<<<<

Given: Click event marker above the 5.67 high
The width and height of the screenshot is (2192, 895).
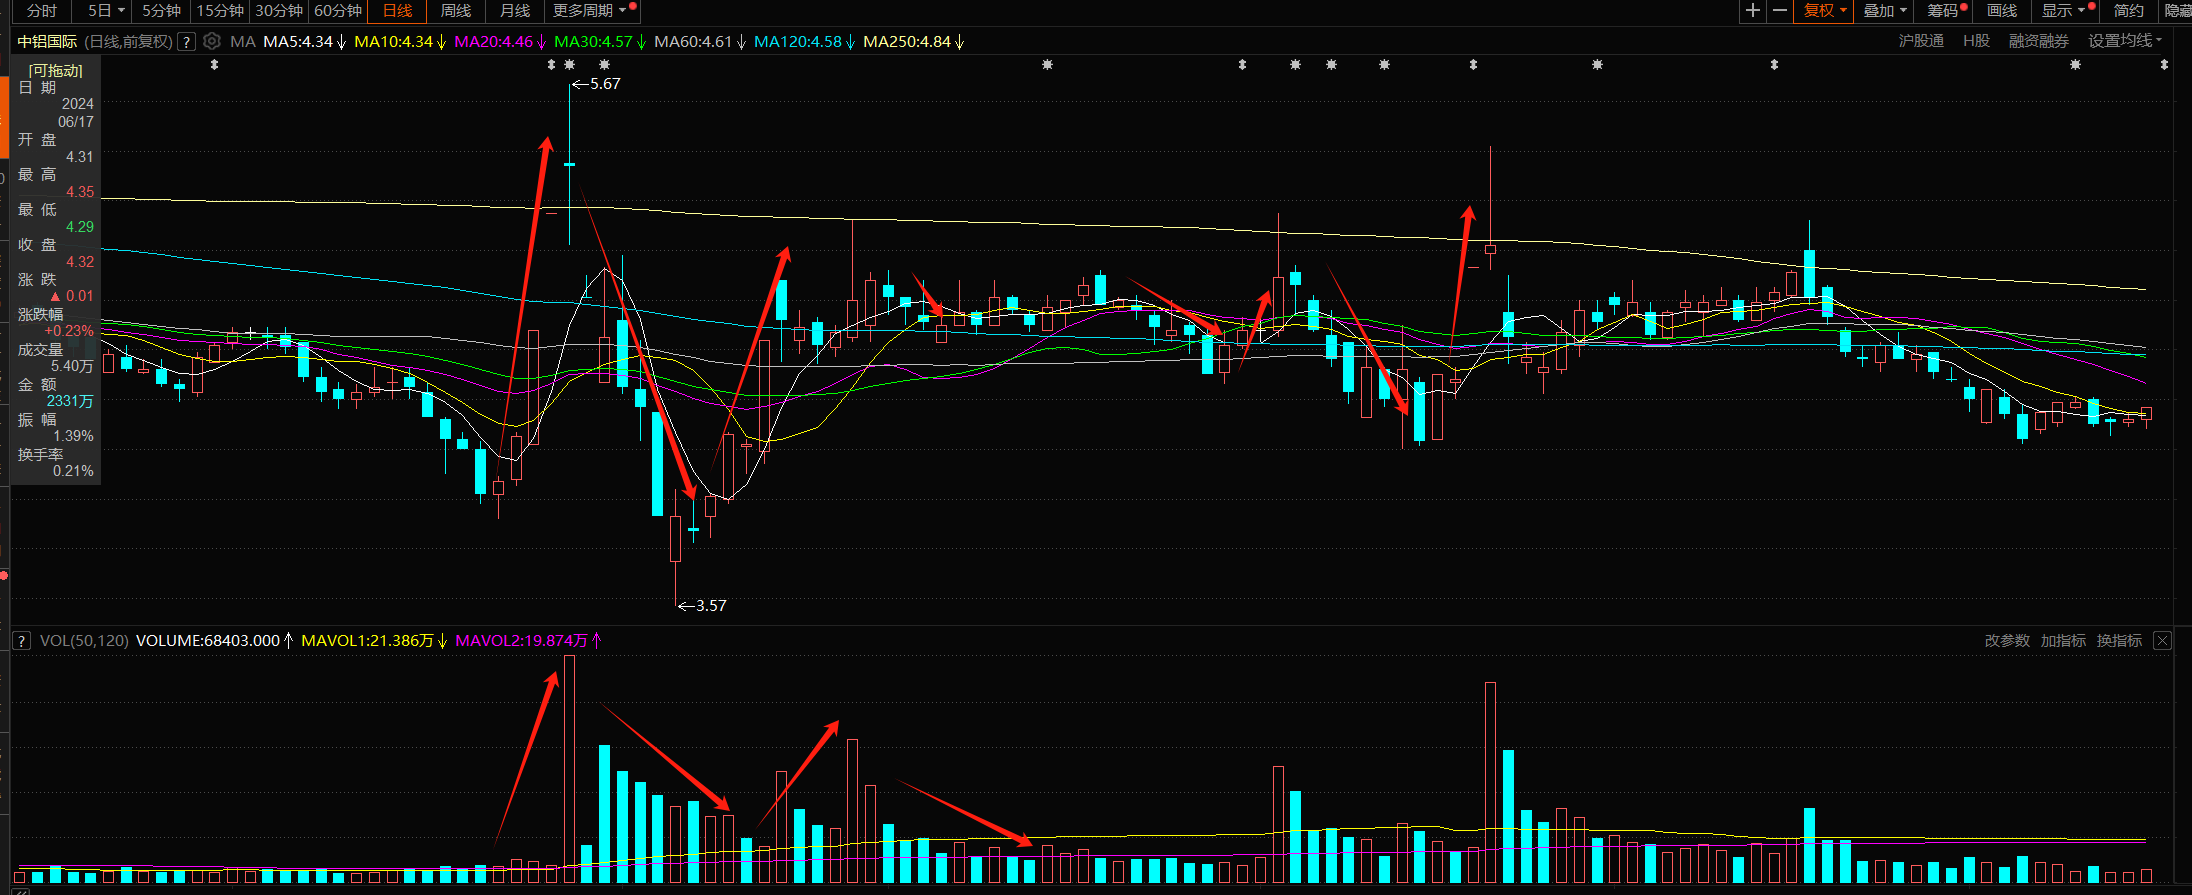Looking at the screenshot, I should (569, 65).
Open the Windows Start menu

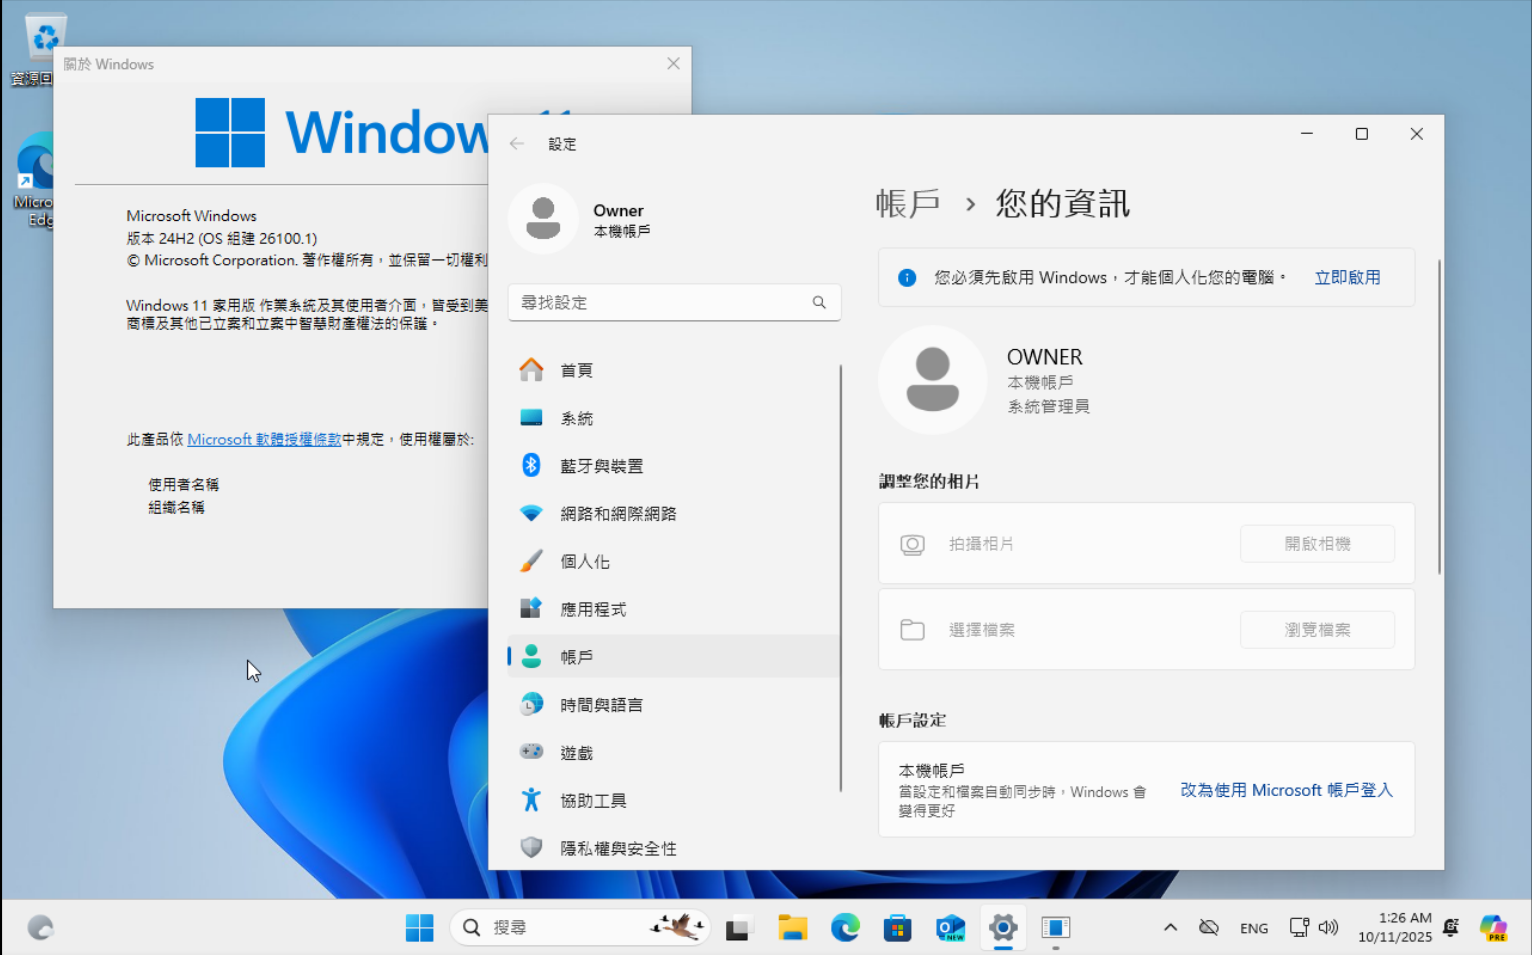click(420, 928)
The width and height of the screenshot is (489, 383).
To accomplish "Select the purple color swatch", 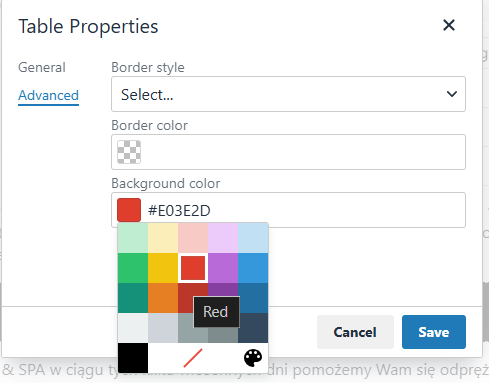I will tap(223, 268).
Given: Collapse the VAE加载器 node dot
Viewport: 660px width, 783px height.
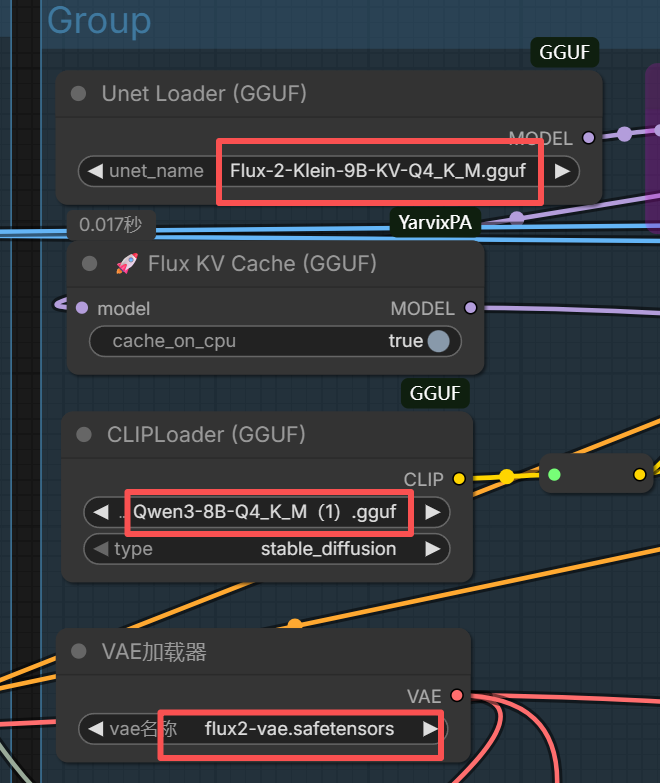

>>>>

In the listing above, find each line with the word "Given" and copy it.

Exercise result -
Given: Click event marker above the 5.67 high
Given: Collapse the VAE加载器 node dot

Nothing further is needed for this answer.